Why Cancer of the Heart is So Rare - Part 2
Updated: Mar 15, 2022
First off, I want to thank all those scientists who did the research that fuel this post. I also want to give credit to Dr. Thomas Cowan who laid out many of the ideas I discuss in this post. All I have done is use those ideas to explain why cancer of the heart is a rare occurrence.
In my first post on this topic I approached things from a metabolic standpoint. I discussed the metabolic theory of cancer that was originally proposed by Otto Warburg (1) and improved upon by Dr. Thomas Seyfried. I discussed how the heart is special in that, unlike other tissues in the body, it will preferentially burn fatty acids and ketones even when glucose is present. Then, I ultimately discussed that the reason the heart is metabolically special in this way is because the body does not want it to have to burn predominately glucose, as that can lead to a heart attack. This knowledge, combined with the metabolic theory of cancer and the fact that heart cells cannot divide like other cells can, then gave us insight into a metabolic reasoning as to why heart cancer is so rare.
If the series of events I discussed in the first post happen (not fat adapted, depletion of Nitric Oxide, and an Autonomic Nervous System imbalance) then the heart is forced to burn more glucose than it wants and instead of this resulting in cancer, the heart cells just die of ischemia and there is no chance for cancer to develop. But there is another special characteristic of the heart that we must discuss to fully understand why heart cancer is few and far between.

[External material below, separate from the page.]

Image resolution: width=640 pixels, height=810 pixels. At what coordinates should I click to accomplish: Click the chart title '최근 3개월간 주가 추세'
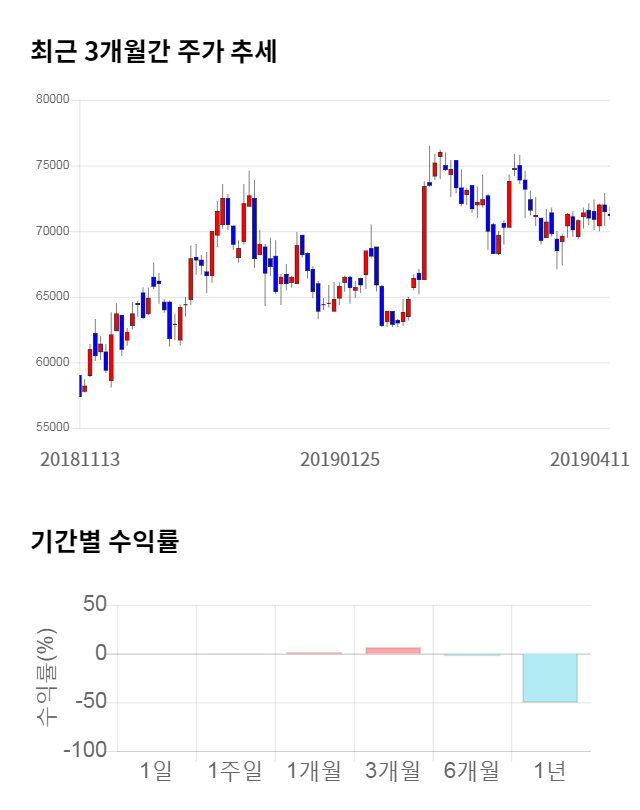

This time we are going to look at things from a physics perspective. In some of my other posts I have discussed how water can hold energy and that when the water in the body has enough energy it can form a gel-like phase of water. (2) In my post called “Why Don’t We See Atherosclerosis in Veins?” I discussed how these properties of water can protect our arteries, and in another post called “Is the Heart Really a Pump?” I discussed how the formation of gel-like water in our arteries creates the flow of blood and that the heart is not the sole, or even primary, mover of the blood. But the cardiovascular system is not the only place that this gel water forms. It is what makes up the cellular matrix (cytoplasm) inside each and every one of our cells, including the heart cells.
Dr. Gerald Pollack is the foremost authority on this gel like water in the body and his book Cells, Gels, and the Engines of Life is recommended reading for anyone interested in this topic. It has been long thought that the cause of cancer is due to genetic mutations in the DNA that instruct the cell to become cancerous. But some interesting research has thrown some serious doubt at this theory. Researchers have found that if you take the damaged DNA of cancer cells and put them into the nucleus of a cell with healthy cytoplasm then those cells do not become cancer cells. And vice versa, if you take the healthy cytoplasm of a non-cancerous cell and transplant that into a cancerous cell that has cancerous DNA damage, the cell becomes non-cancerous. (3) So perhaps the key to cancer is in the cell cytoplasm not in the nuclear DNA.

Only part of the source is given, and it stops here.